Bukan hanya itu, alat-alat propaganda (media massa) yang diusung pelaku demokrasi, kerap mendapat dukungan dan kekuatan kapital yang sangat kuat dari kalangan orang kafir dan munafik, terutama dari sisi pendanaan. Melalui media massa, baik cetak maupun elektronik, orang-orang awam diperalat dan dipengaruhi dengan fakta-fakta hukum yang tidak jelas dan belum terbukti kebenarannya, supaya cenderung mengikuti kemauan mereka untuk menghadapi gerak aktivis Islam.
Seperti diketahui, musuh-musuh Islam selalu memunculkan istilah-istilah baru untuk mematikan aktivitas seluruh pergerakan ideologis, seperti fundamentalis, teroris, anarkis, mengedepankan kekerasan, radikalisme, dan hal-hal yang mengandung konotasi negatif.
Ustadz Abu Jibriel mengingatkan agar para aktivis pandai membedakan siapa kawan dan siapa lawan. “Untuk mengetahui mana kawan dan mana lawan, aktivis pergerakan Islam perlu mengetahui, siapa musuh-musuh Islam sebenarnya, baik musuh internal maupun musuh eksternal,” urainya.

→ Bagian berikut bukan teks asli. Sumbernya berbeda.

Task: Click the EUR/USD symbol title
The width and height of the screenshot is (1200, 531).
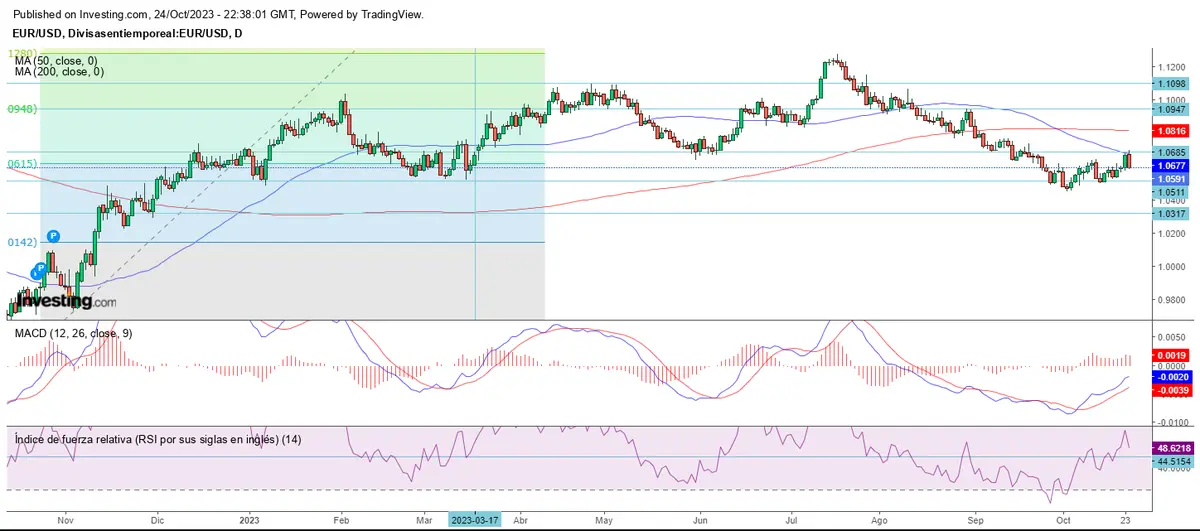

Setelah mengetahui siapa musuh yang dihadapi, aktivis Islam juga harus mengetahui strategi yang dilakukan musuh untuk menghambat lajunya pergerakan Islam. Karena musuh-musuh Islam itu berupaya sekuat tenaga untuk menimbulkan gerakan baru dengan membawa paham liberalisme untuk membuat kerancuan dalam pemahaman agama di masyarakat. Mereka juga membuat penafsiran agama sesuai dengan kehendak hawa nafsu dan kondisi masyarakat yang rusak. “Bahkan tidak jarang pengusungnya berasal dari kalangan akademisi yang banyak mendapatkan gelar akademisnya dari negara-negara penjajah yang menjadi sponsor gerakan sesat,” jelasnya.
Strategi musuh aktivis pergerakan Islam lainnya adalah memelihara dan melindungi aliran-aliran sesat yang mengatasnamakan Islam dan HAM untuk tujuan memecah-belah persatuan umat. Dengan dukungan kaum munafiqun, orang kafir hendak membuat kerusakan di kalangan kaum muslimin. Strategi yang menjadi andalan mereka adalah politik devide et impera (adu domba) seperti di zaman penjajahan Belanda.

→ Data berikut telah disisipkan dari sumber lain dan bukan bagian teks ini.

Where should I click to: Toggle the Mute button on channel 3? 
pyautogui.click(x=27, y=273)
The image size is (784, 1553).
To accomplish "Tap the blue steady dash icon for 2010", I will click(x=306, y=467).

Selanjutnya, musuh-musuh Islam juga memunculkan gerakan takfir untuk memecah-belah kaum muslimin, melalui dinas intelijen pemerintah sekuler. Targetnya, agar sesama Muslim saling mengafirkan satu sama lainnya.
Tak kalah penting, aktivis pergerakan Islam perlu juga mengetahui kebiasaan yang dilakukan musuh untuk melemahkan dan menghancurkan gerakan Islam, yakni menghalangi orang untuk mengenal ajaran Islam sesungguhnya, menyebarkan berita-berita bohong di media massa di bawah kendali mereka, mengerahkan segenap kekuatan untuk mengobarkan perlawanan terhadap ajaran Islam, mengadakan gerakan pemurtadan dengan memanfaatkan kelemahan sistem undang-undang sekuler yang penuh tipu daya, selalu menimbulkan kesusahan di kalangan kaum muslimin ketika mereka berkuasa, meneror kaum muslimin yang melakukan aktivitas pergerakan Islam secara konsisten, menutup sumber-sumber keuangan bagi pergerakan Islam.
Bukan hanya itu, kebiasaan lain dari musuh-musuh Islam adalah menyelipkan orang-orang kafir dan munafik dalam jabatan-jabatan strategis di lembaga-lembaga strategis, mulai dari RT/RW, Lurah, Camat, Bupati, Gubernur, Menteri dan posisi stretegis lainnya. Termasuk, memberi penghargaan kepada mereka berupa pemberian beasiswa kepada para santri, jurnalis, ilmuwan sampai kepada tokoh-tokoh Islam.